• _WHAT THE EXERCISE ASKS_
From the line containing "Image resolution: width=538" through the end of the entries, please repeat every line exactly and nothing more; the pictures do not belong in the copy.
◆ ◆ ◆ ◆ ◆ ◆ ◆
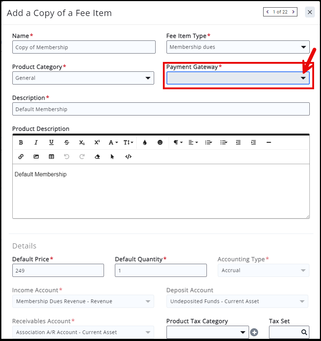Image resolution: width=321 pixels, height=341 pixels.
Task: Switch editor to code view
Action: (128, 157)
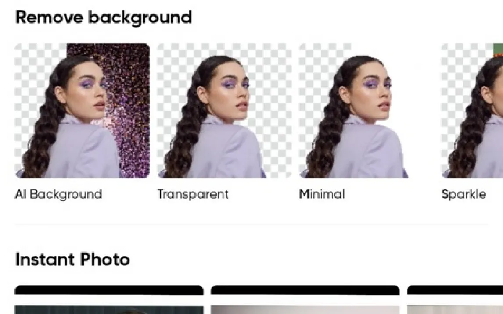The image size is (503, 314).
Task: Click the Instant Photo heading
Action: (72, 259)
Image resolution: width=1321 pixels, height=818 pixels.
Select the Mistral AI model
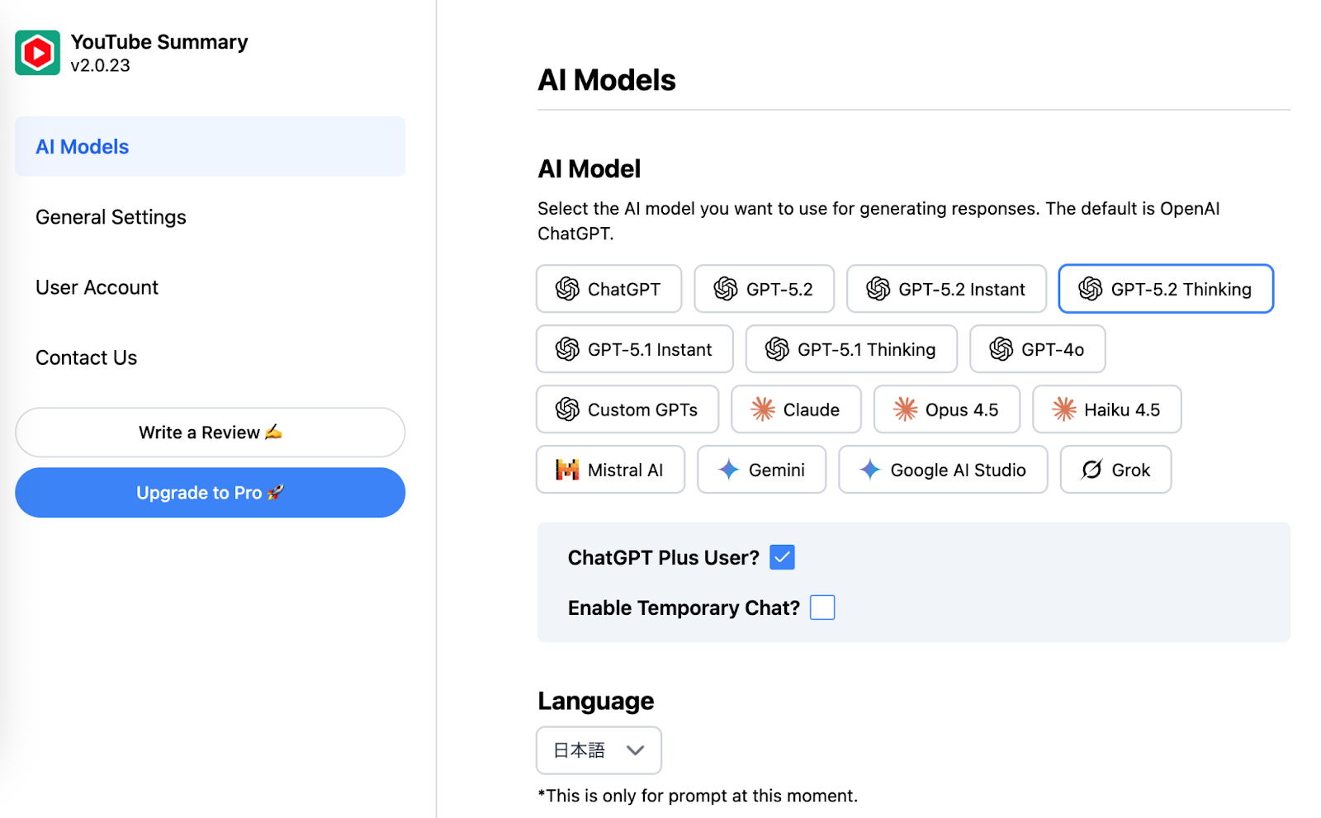(x=610, y=470)
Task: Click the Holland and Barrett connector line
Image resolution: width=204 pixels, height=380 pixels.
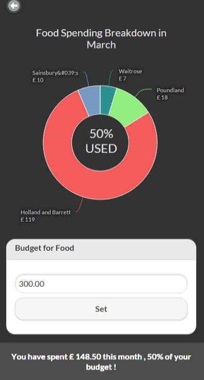Action: tap(80, 205)
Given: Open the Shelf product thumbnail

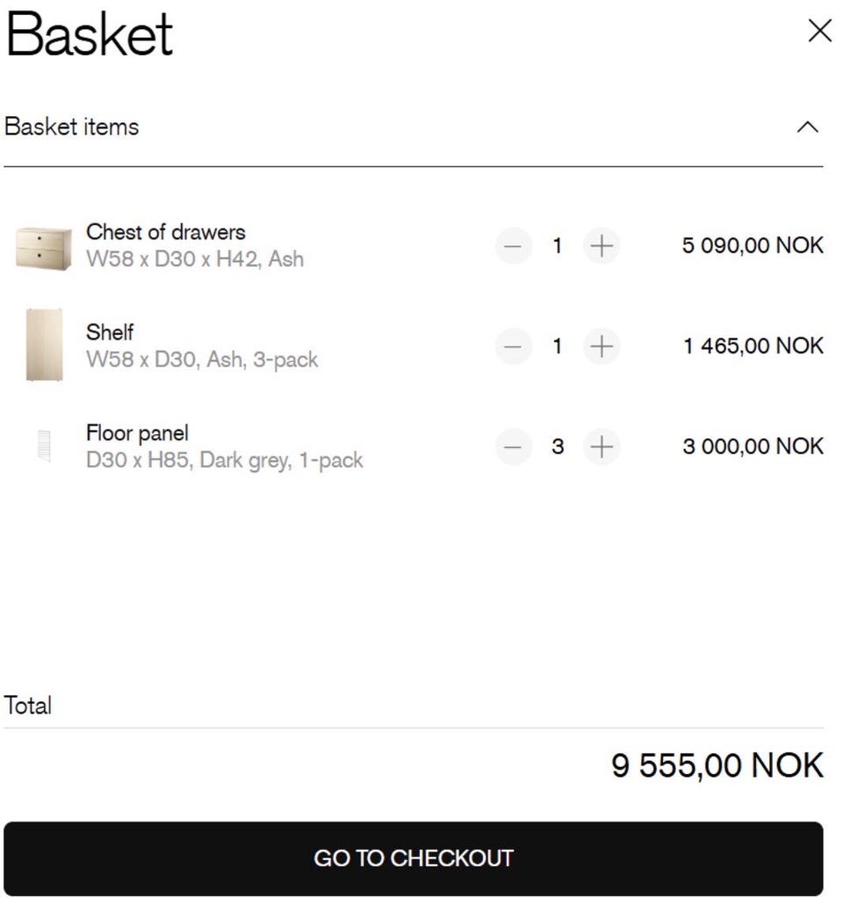Looking at the screenshot, I should [x=44, y=345].
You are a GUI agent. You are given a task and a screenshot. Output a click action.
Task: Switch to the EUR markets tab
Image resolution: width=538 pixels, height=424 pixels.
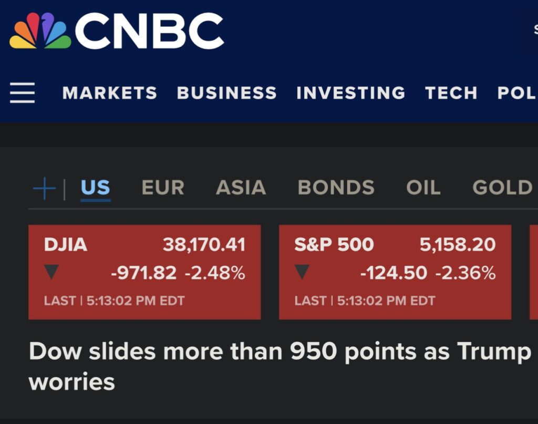(x=163, y=188)
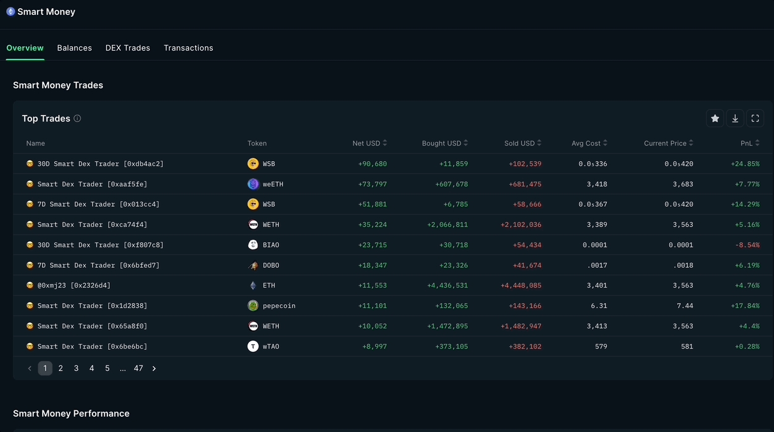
◆ ◆ ◆ ◆ ◆ ◆ ◆
• _PROBLEM SOLUTION_
Image resolution: width=538 pixels, height=424 pixels.
(x=163, y=188)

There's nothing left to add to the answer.